En un país con una antigua vena libertaria, no es sorprendente que haya alcanzado amplitud una corriente radical como la del “Tea Party” (lo que no significa que no haya habido otros detonantes: por ejemplo, el rechazo a la inmigración o la reacción religiosa a los vientos de modernidad valórica que soplan en parte del país).

En una columna reciente, traté de explicar que el verdadero debate ideológico no se da ahora entre los republicanos y los demócratas liderados por Obama, sino al interior del Partido Republicano.
El presidente de la Cámara de Representantes, John Boehner, hubiera pactado con Obama para evitar el cierre si no hubiese estado tan presionado por su ala radical.
Y varios representantes republicanos, suficientes para dar a Obama un presupuesto si votan con ellos todos los demócratas, han expresado su voluntad de negociar.
Pero unos y otros están bajo presión en sus circunscripciones y el propio Boehner corre peligro como presidente de la Cámara, pues bastaría que unos 30 representantes de su partido le dieran la espalda para que el voto de los demócratas y de los disidentes sumara una fuerza capaz de destronarlo en cualquier momento.

El debate clave es entre republicanos.
Y no por primera vez.
Los republicanos, como los demócratas, han albergado siempre facciones.
Contemporáneamente, aquéllos se han dividido entre los “Rockefeller Republicans”, conservadores tradicionales y moderados, y los herederos libertarios de Barry Goldwater, el candidato que abrió las puertas al fenómeno de Ronald Reagan.
Por su lado, los demócratas se han dividido entre los sureños, herederos de los viejos conservadores de aquella zona del país, y los “liberales” (en el sentido estadounidense), vinculados a Nueva Inglaterra, Nueva York y California.

--------

* **CONSIGNA 1**:
Indica si cada afirmación coincide con el fragmento sobre los republicanos y responde sí o no, citando las palabras del fragmento que lo deciden. (a) Boehner habría pactado con Obama si su ala radical no lo hubiera presionado tanto. (b) Bastaría que unos 50 representantes de su partido le dieran la espalda a Boehner para destronarlo. (c) Los demócratas "liberales" están vinculados a los estados del sur.
* **CONSIGNA 2**:
Copia otra vez el fragmento sobre los republicanos desde "Y varios representantes" hasta "voluntad de negociar.", pero cambia "negociar" por "dialogar".

--------

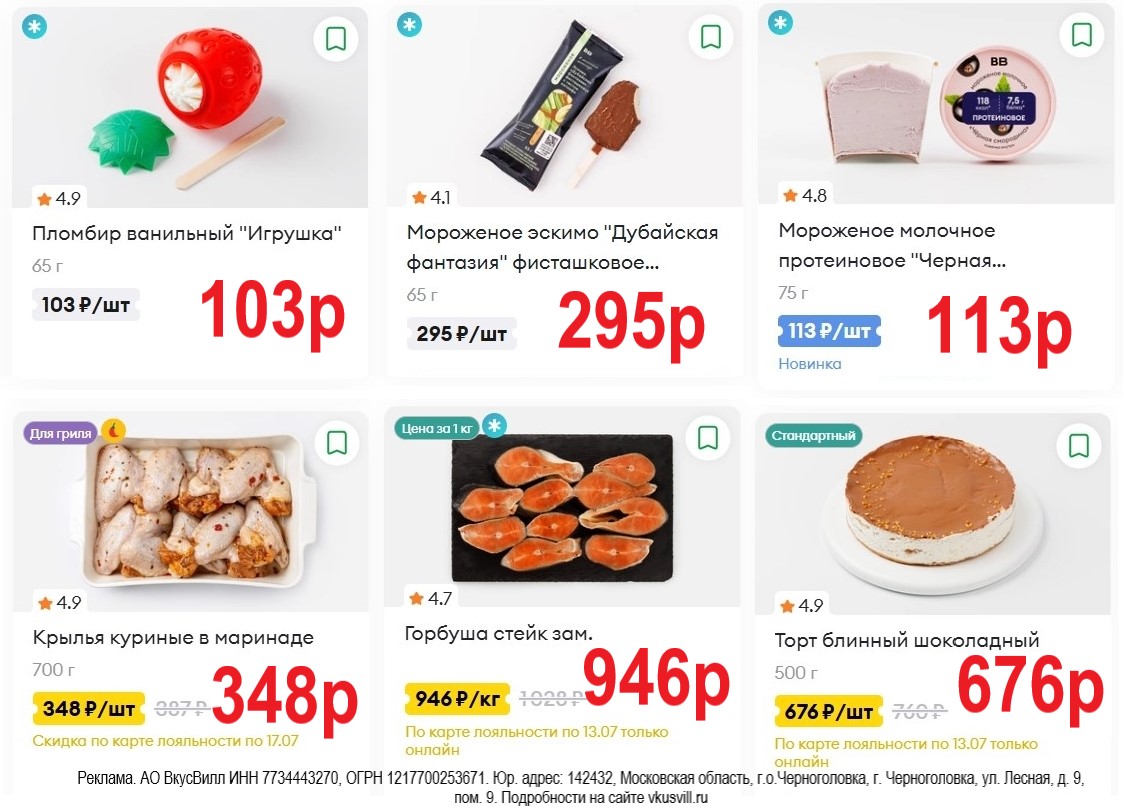Bookmark the Пломбир ванильный "Игрушка" product

[336, 39]
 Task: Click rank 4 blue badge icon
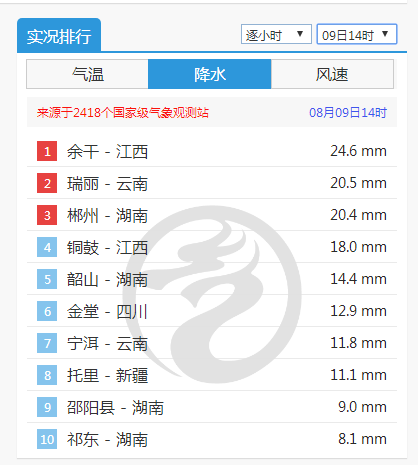(x=47, y=247)
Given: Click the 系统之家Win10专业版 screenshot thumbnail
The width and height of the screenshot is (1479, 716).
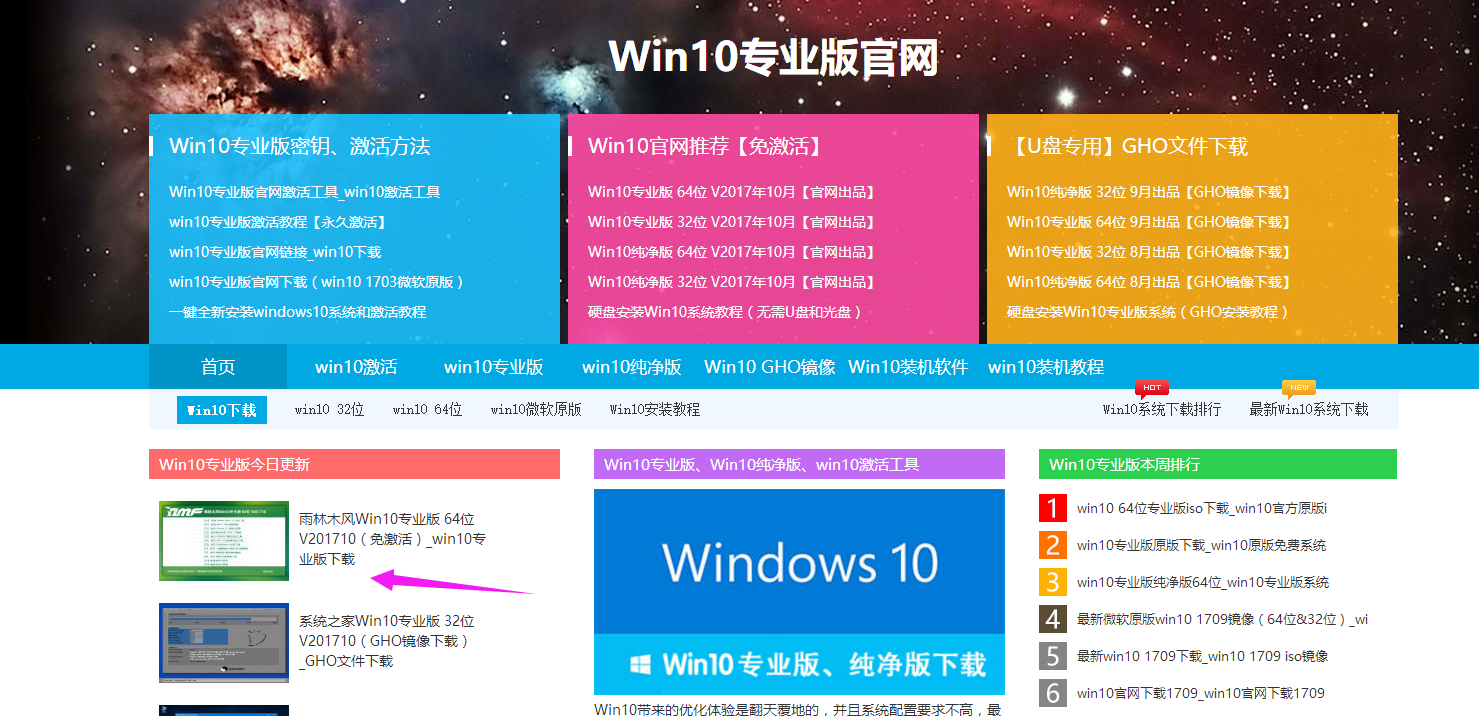Looking at the screenshot, I should point(223,643).
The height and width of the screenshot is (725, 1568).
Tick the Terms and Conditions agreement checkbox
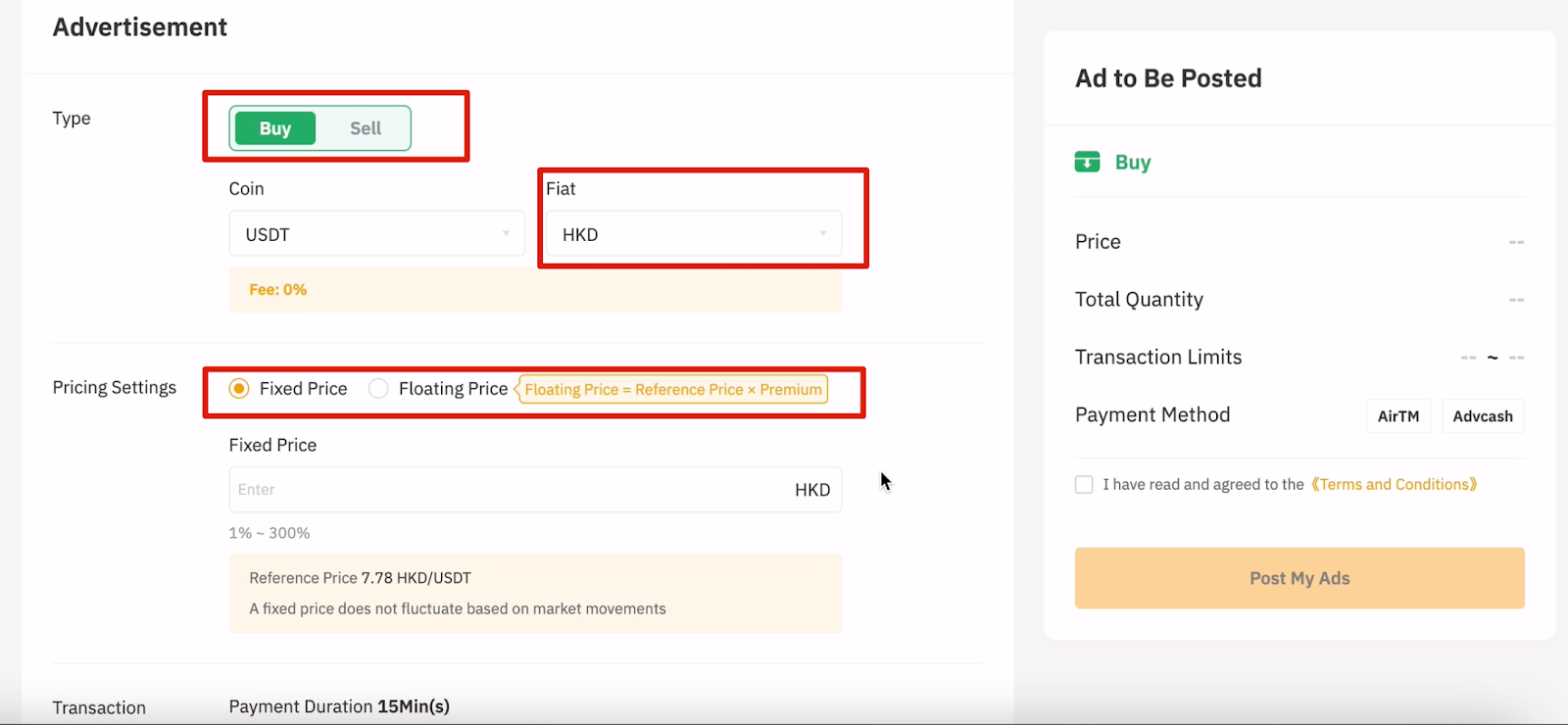(x=1084, y=484)
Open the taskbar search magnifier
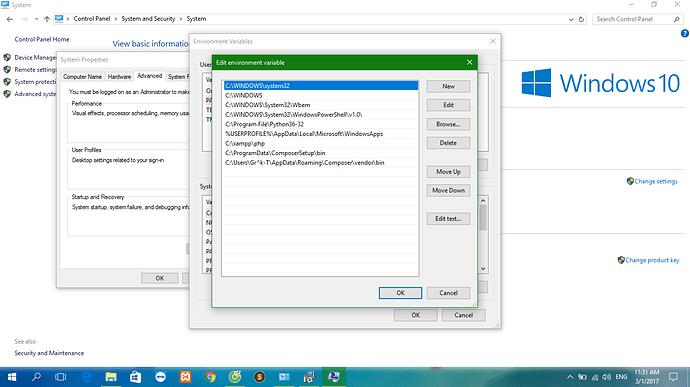Screen dimensions: 690x387 click(x=37, y=377)
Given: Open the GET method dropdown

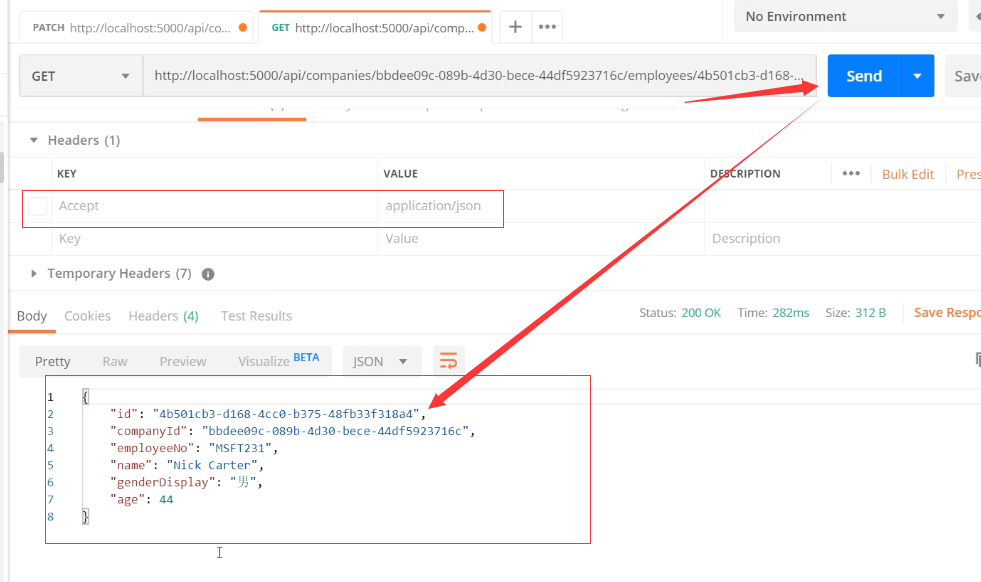Looking at the screenshot, I should point(81,76).
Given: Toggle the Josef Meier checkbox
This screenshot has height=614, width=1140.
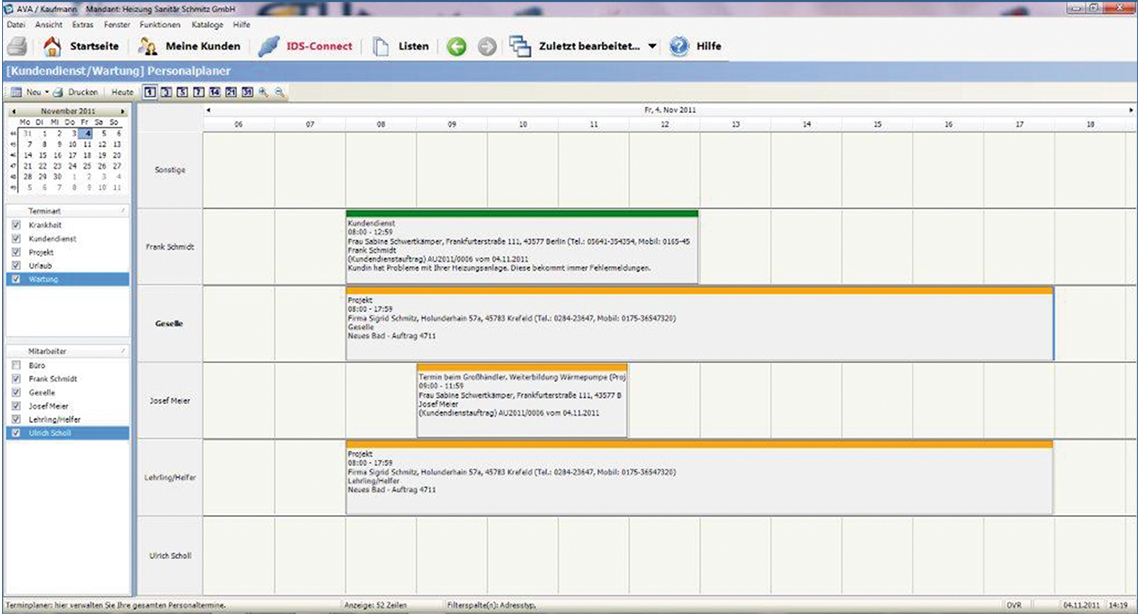Looking at the screenshot, I should pyautogui.click(x=15, y=406).
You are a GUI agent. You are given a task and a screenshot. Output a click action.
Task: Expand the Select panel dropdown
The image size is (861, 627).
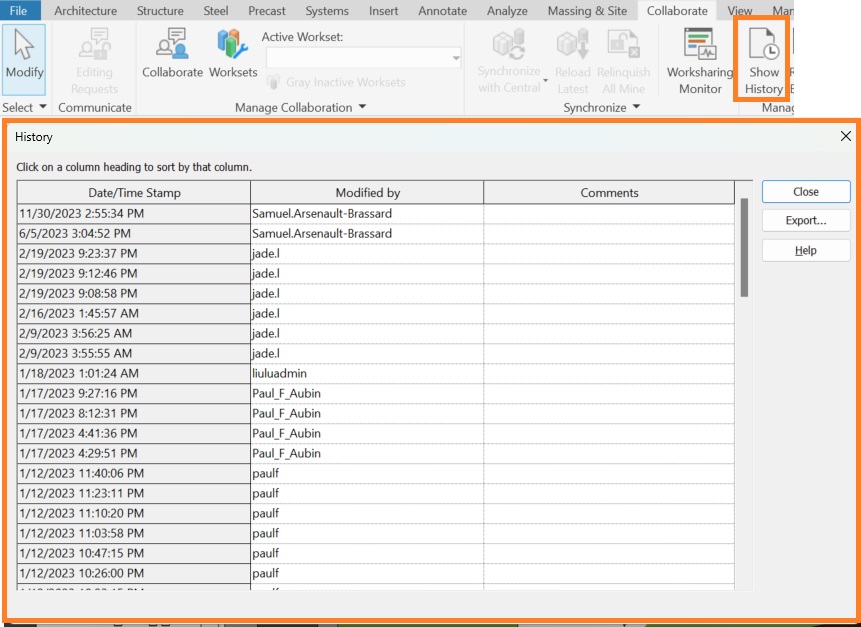tap(43, 108)
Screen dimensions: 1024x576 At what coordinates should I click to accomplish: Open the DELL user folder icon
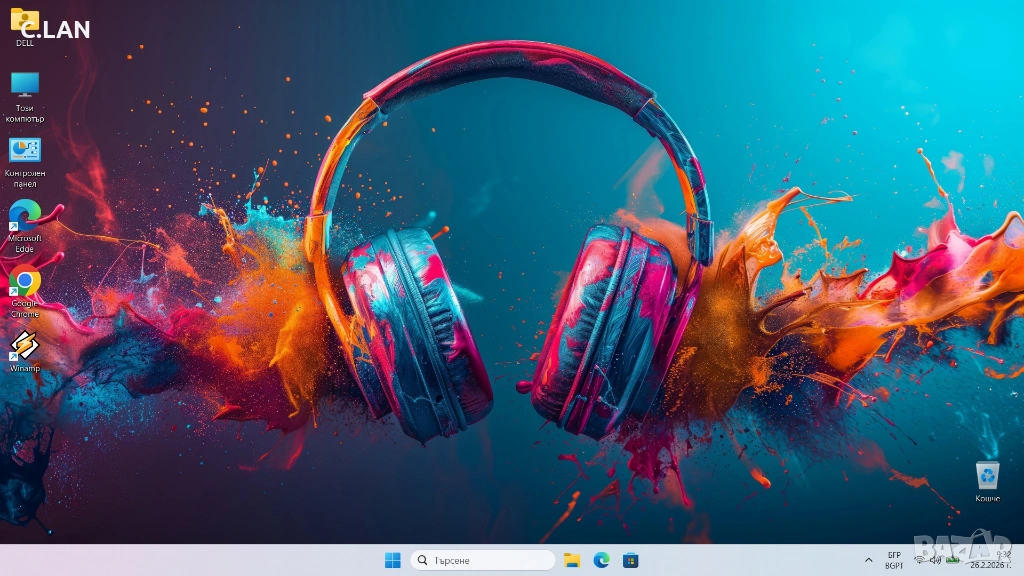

--------

* **RESULTADO 1**:
(a) Sí: "John Boehner, hubiera pactado con Obama para evitar el cierre si no hubiese estado tan presionado por su ala radical."
(b) No: "bastaría que unos 30 representantes de su partido le dieran la espalda"
(c) No: "vinculados a Nueva Inglaterra, Nueva York y California."

* **RESULTADO 2**:
Y varios representantes republicanos, suficientes para dar a Obama un presupuesto si votan con ellos todos los demócratas, han expresado su voluntad de dialogar.